I’ll focus on your fifth question, since your others have been well covered in the other responses.

For me, struct (or type on F9+) provides a high-level view of the problem. They do this by aggregating parameters into a single object that is closer to the problem. For example, I can describe a layered earth using a bunch of vectors to hold information about layer thickness, resistivity and other electrical parameters, as I had to in F77. Naturally, every appropriate subroutine call has to carry those vectors.

One reason not to use them was that the F90 standard disallowed allocatable vectors from membership, greatly limiting their usefulness. That changed with the F95 standard.

Structures allow me to think about the layered earth model that has components rather than components that make up a layered earth model.
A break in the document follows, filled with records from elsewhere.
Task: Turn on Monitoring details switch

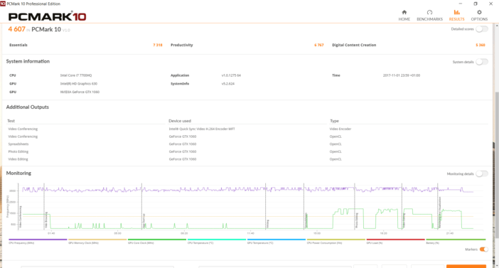Action: tap(482, 173)
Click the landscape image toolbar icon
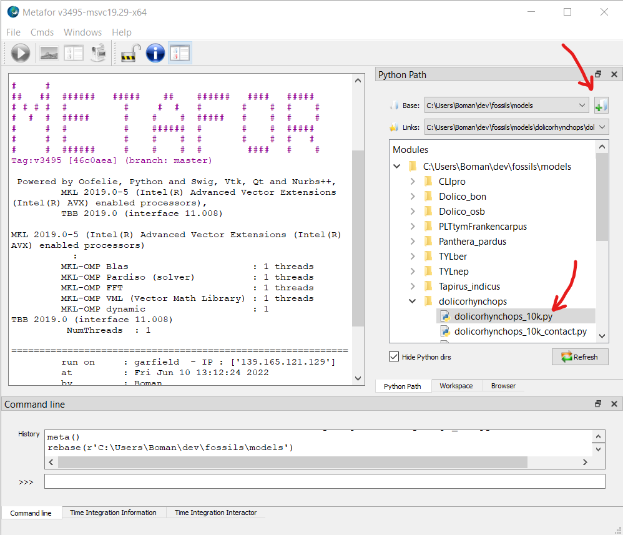Screen dimensions: 623x535 (x=49, y=53)
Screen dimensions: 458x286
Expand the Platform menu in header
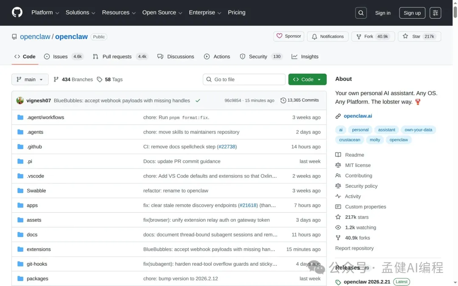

If you haven’t been using these in F9+, then perhaps it’s time to reconsider.

This is a side by side comparison of simple code for particle simulation in Julia and Fortran. Might be of your interest: 2021_FortranCon/benchmark_vs_fortran/README.md at main · m3g/2021_FortranCon · GitHub

Thank you! That’s actually very handy. Could you explain why the example program has a main() function, whereas @PeterSimon 's answer says the main() function is unnecessary?

I usually put runtime configuration into a JSON file. Very easy to read and write.

Switching away from Fortran is very worthwhile. Example: Replacing legacy code with Julia - Julia Community 🟣

main() is just a convenient wrapper. You can just as easily do f(g(h(x))) because functions are first class objects that can be fed to other functions.

I believe Leandro wanted to keep the structure of the two codes as similar a possible. One advantage of using the main function in Julia is that it keeps all the little (local) variables from polluting the global namespace, and from any possible unforeseen “action-at-a-distance” type bugs that might result. It also guarantees that these local variables are just that, local, so that there aren’t any performance gotchas from using global variables inappropriately. However, as I said, it isn’t unusual to see simple scripts that are not inside a function.